The U.S. Attorney’s Office for the District of Puerto Rico will be filing criminal charges against one other Dominican Republic national who was also traveling with the group — for attempted illegal entry into the United States.
The crew of a Coast Guard HC-144 Ocean Sentry maritime patrol aircraft detected the group of migrants late Friday night transiting aboard a 25-foot boat, approximately 20 nautical miles west Mona Island, Puerto Rico. Watchstanders at Coast Guard Sector San Juan proceeded to divert the Joseph Napier to interdict migrant vessel. Upon arriving on scene, the Joseph Napier launched the cutter’s Over the Horizon IV boat that came alongside and interdicted the migrant vessel. Due to safety of life at sea concerns, the crew of the Joseph Napier proceeded to embark the 15 Cubans, 12 men and three women, and the two Dominican men from the grossly overloaded boat.
The migrants were transported by the Joseph Napier and transferred to a Dominican Republic Navy vessel just off Punta Cana, Dominican Republic Sunday afternoon, while the man facing potential prosecution was later transferred to Ramey Sector Border Patrol agents in Añasco, Puerto Rico.
The Joseph Napier is a 154-foot fast response cutter homeported in San Juan, Puerto Rico.

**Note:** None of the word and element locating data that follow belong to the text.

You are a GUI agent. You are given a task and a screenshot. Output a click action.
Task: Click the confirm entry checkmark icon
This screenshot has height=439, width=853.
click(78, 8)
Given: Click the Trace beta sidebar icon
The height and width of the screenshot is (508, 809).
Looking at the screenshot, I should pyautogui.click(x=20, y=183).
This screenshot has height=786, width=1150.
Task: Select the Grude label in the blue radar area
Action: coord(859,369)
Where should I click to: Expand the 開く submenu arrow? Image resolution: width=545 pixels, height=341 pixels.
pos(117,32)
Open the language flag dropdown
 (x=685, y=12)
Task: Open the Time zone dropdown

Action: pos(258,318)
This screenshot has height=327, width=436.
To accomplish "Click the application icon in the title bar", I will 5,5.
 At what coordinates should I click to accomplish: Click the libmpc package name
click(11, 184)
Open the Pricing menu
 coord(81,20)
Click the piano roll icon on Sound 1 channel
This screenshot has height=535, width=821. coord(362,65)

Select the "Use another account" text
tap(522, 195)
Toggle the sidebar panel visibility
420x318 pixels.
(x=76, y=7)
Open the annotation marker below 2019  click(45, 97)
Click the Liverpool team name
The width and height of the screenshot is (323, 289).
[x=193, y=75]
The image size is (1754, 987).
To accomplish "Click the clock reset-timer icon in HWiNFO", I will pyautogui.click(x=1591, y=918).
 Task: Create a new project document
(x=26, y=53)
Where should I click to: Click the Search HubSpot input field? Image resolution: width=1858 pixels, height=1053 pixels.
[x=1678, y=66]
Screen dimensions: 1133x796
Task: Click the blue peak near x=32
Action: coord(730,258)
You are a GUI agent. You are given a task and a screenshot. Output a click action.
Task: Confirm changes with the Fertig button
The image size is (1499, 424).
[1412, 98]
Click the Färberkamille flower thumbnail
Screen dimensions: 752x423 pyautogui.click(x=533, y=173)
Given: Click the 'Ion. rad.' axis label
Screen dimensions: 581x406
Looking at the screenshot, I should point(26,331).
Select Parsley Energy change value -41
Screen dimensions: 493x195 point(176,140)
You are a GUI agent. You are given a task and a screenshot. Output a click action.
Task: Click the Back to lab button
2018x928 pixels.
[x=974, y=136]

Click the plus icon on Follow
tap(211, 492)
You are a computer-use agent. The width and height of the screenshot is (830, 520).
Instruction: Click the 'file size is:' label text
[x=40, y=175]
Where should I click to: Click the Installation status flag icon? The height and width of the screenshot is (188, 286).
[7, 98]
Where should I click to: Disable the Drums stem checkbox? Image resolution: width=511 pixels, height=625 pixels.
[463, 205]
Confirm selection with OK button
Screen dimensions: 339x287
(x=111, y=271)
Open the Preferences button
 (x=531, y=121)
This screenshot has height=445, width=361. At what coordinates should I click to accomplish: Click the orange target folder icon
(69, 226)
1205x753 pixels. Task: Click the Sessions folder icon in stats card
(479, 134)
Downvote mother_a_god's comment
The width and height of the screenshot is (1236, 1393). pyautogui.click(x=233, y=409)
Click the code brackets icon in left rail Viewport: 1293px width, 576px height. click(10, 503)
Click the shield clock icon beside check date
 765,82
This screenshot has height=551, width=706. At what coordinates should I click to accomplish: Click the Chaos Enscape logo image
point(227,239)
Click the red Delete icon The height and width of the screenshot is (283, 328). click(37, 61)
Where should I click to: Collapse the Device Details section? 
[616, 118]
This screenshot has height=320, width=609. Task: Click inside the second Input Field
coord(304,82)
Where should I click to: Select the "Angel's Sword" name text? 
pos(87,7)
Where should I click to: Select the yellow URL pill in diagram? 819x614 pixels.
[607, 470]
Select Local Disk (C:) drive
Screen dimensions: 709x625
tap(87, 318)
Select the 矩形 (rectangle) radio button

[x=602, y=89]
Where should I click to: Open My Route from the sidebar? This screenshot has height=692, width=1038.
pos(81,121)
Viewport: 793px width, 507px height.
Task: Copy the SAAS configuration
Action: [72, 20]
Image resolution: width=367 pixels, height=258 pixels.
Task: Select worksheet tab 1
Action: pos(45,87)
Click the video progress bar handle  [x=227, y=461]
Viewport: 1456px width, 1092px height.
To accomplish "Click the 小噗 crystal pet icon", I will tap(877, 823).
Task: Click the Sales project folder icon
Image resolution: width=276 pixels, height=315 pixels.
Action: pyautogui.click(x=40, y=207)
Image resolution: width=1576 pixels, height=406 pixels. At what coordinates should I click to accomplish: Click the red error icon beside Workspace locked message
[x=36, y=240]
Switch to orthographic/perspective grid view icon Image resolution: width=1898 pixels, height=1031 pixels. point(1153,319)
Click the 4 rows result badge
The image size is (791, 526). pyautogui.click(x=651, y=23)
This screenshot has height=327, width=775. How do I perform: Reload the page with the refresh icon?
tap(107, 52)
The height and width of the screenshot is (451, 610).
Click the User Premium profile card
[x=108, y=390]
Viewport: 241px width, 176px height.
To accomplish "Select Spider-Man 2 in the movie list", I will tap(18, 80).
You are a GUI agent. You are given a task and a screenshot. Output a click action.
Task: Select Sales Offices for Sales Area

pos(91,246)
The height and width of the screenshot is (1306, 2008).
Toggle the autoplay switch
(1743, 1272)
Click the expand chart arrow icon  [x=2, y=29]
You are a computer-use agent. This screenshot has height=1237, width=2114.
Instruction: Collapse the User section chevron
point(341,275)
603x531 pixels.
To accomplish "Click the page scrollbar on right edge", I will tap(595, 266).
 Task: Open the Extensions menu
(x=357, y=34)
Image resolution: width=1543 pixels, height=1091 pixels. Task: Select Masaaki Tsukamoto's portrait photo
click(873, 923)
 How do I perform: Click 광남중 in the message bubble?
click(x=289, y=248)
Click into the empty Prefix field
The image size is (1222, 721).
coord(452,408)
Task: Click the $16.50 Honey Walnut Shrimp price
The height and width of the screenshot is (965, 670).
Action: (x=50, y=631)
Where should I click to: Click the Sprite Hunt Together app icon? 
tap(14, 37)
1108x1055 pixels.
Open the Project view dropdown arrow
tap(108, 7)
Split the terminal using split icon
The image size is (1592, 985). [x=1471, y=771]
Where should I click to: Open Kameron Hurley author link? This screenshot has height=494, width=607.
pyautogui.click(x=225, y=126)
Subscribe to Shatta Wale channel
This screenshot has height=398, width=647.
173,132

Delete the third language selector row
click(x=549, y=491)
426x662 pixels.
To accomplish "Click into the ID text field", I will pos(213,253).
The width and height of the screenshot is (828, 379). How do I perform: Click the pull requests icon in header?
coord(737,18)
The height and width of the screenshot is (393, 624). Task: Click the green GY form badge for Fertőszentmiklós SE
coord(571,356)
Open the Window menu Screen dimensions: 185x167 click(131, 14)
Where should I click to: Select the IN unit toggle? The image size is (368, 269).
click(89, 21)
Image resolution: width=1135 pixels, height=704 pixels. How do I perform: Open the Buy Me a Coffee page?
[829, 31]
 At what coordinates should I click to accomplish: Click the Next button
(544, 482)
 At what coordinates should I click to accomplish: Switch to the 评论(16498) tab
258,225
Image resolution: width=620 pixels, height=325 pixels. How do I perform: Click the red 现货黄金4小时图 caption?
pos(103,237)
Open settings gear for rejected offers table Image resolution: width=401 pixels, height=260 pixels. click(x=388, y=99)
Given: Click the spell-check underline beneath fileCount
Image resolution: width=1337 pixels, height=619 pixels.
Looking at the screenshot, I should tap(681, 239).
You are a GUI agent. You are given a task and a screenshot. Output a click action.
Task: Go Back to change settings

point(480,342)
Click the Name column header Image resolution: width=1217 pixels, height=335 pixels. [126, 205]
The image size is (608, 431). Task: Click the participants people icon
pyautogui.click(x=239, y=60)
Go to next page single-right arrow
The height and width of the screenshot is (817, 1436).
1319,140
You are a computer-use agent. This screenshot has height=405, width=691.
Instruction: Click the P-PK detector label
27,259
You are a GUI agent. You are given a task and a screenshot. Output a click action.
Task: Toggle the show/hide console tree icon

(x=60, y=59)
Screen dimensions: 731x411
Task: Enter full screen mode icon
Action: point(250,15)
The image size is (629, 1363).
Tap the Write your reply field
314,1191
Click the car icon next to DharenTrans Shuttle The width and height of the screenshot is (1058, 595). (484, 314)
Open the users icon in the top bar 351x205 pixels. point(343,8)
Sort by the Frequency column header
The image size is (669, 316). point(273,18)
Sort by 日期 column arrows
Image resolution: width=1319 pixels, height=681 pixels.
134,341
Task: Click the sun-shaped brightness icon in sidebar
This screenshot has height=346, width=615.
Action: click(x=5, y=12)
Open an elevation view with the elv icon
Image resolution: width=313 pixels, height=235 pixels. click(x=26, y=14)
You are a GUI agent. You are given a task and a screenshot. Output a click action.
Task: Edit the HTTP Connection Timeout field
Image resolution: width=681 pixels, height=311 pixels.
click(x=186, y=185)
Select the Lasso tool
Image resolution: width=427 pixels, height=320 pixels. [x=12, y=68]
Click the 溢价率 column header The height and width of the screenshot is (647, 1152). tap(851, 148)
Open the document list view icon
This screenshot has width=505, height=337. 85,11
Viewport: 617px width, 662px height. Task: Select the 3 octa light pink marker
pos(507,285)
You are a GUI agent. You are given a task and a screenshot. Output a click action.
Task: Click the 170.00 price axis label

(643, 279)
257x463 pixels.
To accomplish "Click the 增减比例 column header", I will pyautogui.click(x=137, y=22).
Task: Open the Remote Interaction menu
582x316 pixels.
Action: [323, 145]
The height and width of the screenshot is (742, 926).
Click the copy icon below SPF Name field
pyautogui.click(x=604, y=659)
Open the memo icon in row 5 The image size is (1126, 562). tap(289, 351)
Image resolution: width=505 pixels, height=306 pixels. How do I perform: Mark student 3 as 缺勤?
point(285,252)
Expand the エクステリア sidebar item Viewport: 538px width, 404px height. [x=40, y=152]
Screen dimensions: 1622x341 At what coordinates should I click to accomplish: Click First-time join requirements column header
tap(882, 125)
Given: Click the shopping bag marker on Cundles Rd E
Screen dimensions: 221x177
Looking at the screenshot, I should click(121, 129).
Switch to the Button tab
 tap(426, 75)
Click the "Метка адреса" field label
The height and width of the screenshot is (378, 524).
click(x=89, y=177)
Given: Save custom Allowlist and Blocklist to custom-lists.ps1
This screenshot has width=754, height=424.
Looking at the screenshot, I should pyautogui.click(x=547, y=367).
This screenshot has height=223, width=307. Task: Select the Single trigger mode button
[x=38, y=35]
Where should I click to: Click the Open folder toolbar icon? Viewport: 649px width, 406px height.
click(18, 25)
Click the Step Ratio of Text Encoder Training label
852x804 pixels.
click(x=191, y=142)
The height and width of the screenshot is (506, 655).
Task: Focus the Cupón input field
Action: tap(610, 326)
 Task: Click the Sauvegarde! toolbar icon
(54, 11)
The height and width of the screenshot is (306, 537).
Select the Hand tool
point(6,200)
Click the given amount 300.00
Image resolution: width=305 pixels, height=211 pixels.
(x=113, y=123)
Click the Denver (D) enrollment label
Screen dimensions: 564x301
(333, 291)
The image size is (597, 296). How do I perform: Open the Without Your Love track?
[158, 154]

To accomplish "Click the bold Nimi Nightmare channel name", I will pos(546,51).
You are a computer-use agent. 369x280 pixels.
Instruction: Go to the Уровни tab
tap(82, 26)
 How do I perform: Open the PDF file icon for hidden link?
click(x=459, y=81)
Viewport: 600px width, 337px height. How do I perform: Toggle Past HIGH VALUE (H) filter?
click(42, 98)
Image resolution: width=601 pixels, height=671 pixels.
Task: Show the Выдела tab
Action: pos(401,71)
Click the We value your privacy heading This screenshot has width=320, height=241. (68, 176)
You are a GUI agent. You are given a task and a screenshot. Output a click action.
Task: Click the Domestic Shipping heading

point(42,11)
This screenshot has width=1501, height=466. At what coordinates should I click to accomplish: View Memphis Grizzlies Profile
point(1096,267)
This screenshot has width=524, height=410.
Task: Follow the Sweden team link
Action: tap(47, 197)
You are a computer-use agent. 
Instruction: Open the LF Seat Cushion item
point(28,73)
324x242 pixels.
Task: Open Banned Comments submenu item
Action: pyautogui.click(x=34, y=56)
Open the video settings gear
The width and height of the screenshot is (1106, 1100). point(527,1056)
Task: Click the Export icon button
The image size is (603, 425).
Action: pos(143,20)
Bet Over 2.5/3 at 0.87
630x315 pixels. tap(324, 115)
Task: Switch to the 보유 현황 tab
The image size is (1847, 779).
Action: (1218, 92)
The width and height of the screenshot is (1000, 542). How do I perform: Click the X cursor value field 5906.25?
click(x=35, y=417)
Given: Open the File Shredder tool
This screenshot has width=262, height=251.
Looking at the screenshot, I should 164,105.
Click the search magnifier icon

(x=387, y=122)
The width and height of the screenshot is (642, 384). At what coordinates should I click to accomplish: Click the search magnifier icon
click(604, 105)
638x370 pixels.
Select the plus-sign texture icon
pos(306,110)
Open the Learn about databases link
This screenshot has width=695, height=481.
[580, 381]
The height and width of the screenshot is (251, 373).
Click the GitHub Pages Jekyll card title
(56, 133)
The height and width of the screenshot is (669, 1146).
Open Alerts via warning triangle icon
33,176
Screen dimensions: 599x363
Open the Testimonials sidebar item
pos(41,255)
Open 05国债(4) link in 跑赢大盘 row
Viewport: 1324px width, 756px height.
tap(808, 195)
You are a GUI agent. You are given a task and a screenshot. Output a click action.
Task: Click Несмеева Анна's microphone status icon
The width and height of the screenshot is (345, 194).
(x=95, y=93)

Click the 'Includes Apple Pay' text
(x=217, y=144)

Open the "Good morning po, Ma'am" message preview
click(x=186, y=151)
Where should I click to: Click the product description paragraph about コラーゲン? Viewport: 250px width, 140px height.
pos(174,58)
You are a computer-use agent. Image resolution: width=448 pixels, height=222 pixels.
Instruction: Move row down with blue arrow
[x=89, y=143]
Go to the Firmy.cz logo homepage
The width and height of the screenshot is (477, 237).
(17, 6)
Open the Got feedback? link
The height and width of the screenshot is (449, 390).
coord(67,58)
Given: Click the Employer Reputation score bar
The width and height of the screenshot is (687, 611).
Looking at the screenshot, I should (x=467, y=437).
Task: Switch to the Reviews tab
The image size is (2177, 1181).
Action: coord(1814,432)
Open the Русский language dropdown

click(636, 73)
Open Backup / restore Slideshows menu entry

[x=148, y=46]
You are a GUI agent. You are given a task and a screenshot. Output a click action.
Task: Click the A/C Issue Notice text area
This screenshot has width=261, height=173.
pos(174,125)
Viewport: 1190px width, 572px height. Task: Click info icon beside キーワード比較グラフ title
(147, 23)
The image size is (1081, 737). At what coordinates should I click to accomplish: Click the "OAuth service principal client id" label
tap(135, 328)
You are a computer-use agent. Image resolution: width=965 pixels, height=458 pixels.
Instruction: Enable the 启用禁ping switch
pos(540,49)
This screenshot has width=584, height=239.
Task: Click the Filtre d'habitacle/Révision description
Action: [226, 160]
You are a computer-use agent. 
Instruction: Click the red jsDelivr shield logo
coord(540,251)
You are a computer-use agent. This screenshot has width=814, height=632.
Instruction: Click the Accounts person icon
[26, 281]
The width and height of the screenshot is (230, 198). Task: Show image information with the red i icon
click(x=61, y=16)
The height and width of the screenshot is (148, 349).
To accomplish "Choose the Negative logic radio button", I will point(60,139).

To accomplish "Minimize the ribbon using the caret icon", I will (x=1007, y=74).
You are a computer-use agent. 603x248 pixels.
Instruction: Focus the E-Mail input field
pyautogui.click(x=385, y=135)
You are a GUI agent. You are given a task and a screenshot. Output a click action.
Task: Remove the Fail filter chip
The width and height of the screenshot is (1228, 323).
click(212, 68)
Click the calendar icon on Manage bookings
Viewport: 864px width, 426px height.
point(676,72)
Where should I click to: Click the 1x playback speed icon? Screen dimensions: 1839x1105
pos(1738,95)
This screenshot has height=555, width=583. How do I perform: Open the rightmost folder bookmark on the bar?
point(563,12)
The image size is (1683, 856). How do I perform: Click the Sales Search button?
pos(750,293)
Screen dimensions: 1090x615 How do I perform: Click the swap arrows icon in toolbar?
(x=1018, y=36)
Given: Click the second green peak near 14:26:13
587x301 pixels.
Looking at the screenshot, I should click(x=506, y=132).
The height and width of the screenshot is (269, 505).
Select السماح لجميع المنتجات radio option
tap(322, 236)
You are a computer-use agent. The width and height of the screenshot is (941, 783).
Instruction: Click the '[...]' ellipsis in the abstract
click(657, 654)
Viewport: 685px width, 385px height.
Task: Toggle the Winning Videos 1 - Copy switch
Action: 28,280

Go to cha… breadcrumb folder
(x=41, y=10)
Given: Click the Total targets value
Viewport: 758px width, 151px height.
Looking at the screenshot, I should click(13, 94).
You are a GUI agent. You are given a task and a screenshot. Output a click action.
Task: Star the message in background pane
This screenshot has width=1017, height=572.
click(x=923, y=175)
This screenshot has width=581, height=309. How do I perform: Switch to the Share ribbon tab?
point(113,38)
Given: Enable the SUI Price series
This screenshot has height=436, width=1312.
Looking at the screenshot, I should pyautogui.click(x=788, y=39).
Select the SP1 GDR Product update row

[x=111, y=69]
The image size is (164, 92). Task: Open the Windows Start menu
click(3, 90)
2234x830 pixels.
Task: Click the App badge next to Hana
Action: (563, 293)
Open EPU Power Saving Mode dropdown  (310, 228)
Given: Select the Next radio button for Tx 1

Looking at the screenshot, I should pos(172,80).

The Caribbean Border Interagency Group was formally created to unify efforts of the U.S. Customs and Border Protection, the U.S. Coast Guard, U.S. Immigration and Customs Enforcement, the United States Attorney‘s Office for the District of Puerto Rico, and Puerto Rico Police Joint Forces of Rapid Action (FURA, for its Spanish acronym), in their common goal of securing the borders of Puerto Rico and the U.S. Virgin Islands against illegal migrant and drug smuggling.